[Task description] Going through the entries below, count each line containing the word "settings". Report the number only.

[Data records]
● ● ● ●
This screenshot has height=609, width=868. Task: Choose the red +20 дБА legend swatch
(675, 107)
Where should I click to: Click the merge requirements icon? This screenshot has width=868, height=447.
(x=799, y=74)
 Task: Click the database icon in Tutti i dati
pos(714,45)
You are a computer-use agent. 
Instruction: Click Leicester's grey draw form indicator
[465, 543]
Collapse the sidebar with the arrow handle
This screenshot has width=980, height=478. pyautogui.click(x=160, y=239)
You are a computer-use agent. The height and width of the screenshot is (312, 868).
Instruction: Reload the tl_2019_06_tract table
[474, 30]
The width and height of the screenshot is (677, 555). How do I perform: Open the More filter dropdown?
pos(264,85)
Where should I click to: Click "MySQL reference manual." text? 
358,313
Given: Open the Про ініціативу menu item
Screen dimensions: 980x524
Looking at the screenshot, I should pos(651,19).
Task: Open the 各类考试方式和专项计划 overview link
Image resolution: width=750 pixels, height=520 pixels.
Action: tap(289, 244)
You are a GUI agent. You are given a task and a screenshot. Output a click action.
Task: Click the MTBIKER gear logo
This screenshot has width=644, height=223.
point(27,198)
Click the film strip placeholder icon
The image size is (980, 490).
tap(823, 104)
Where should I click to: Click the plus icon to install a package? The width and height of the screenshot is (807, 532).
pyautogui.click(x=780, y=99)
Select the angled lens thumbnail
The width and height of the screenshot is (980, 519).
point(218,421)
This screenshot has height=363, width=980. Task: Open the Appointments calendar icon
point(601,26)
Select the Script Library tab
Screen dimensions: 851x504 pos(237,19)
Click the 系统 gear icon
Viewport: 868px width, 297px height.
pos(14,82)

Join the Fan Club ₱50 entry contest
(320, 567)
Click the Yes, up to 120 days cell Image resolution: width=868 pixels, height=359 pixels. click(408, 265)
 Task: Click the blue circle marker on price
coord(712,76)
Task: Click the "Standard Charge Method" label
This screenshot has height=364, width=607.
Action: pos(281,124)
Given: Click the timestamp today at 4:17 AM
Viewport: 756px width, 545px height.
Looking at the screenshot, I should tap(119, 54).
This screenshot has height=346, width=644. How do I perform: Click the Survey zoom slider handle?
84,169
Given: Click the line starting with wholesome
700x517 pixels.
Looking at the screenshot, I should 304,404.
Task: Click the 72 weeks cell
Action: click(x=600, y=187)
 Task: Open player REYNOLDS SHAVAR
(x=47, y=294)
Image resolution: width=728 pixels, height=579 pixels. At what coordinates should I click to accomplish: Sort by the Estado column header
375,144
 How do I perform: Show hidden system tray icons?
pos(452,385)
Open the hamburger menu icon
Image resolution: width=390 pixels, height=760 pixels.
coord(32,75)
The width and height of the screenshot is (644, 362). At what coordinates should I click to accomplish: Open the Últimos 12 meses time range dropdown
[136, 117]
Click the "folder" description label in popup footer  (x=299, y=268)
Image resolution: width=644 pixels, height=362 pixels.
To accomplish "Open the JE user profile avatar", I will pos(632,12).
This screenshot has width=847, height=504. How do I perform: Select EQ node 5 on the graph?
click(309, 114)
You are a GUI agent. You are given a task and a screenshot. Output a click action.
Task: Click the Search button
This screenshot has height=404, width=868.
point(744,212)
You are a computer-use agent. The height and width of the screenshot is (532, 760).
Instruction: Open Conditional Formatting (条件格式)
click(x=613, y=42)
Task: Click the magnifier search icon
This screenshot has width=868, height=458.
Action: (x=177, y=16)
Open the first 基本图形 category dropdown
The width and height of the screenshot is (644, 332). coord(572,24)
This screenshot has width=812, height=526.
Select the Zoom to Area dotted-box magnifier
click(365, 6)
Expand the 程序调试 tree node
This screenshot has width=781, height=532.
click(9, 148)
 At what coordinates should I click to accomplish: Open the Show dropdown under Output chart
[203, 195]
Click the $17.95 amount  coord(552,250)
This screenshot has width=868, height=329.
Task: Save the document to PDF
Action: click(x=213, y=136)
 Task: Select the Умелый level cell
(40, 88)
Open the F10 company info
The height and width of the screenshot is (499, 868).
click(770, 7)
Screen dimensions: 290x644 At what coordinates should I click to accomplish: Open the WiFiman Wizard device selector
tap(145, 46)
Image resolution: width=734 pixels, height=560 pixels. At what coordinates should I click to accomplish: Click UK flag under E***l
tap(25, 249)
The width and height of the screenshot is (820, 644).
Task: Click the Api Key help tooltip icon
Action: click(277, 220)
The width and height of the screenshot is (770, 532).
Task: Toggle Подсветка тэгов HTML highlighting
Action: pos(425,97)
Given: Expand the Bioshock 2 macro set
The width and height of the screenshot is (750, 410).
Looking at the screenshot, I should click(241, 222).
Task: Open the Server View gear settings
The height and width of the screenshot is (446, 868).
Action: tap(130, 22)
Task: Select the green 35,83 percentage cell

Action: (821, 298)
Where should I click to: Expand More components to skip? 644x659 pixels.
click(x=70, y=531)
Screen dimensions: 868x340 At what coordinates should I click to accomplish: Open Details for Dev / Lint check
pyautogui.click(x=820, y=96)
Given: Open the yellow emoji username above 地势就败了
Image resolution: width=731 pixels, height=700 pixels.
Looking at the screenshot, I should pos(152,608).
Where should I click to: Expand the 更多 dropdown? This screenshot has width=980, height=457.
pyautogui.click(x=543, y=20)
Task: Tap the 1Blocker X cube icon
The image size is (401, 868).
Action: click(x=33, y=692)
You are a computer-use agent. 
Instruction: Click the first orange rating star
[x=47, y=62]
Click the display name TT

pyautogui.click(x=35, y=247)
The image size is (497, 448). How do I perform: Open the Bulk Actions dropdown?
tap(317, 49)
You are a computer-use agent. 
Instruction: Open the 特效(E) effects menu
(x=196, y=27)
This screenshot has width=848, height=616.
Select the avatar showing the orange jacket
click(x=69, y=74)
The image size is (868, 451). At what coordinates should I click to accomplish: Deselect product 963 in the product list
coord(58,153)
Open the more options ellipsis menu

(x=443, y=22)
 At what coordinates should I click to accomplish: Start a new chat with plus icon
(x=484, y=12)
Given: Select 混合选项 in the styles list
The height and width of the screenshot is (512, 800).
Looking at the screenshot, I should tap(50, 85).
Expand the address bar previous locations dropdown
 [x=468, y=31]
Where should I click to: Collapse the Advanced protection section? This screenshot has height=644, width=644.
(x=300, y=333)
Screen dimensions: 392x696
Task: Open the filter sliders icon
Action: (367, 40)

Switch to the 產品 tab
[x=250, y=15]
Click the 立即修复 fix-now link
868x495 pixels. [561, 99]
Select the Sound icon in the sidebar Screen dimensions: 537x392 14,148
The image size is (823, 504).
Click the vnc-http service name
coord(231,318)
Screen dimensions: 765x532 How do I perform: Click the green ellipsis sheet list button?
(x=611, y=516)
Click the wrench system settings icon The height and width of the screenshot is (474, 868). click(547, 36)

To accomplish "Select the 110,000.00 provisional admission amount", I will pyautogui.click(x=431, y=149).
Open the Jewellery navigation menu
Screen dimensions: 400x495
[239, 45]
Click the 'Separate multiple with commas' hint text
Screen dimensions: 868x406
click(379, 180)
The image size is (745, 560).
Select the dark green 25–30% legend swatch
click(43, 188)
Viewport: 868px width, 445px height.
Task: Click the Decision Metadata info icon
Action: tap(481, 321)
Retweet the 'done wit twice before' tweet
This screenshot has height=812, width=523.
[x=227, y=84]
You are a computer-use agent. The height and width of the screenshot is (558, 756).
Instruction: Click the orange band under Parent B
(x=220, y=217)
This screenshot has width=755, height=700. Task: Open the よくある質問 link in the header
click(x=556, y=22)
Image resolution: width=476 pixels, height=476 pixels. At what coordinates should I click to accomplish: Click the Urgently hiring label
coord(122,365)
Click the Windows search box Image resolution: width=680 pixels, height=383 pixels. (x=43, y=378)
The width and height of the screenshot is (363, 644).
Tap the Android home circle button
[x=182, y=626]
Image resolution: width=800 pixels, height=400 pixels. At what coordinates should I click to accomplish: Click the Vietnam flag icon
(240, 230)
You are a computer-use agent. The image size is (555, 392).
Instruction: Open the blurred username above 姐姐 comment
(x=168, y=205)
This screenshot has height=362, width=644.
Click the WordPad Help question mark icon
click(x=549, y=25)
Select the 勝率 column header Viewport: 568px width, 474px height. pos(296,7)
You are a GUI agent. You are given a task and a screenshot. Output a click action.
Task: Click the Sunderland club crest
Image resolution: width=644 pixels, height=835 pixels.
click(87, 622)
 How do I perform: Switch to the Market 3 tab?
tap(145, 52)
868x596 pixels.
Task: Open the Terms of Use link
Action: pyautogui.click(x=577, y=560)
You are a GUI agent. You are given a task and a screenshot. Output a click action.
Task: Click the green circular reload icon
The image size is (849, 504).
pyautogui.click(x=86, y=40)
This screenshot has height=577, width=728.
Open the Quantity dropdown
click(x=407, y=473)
● ● ● ●
[Written response] 2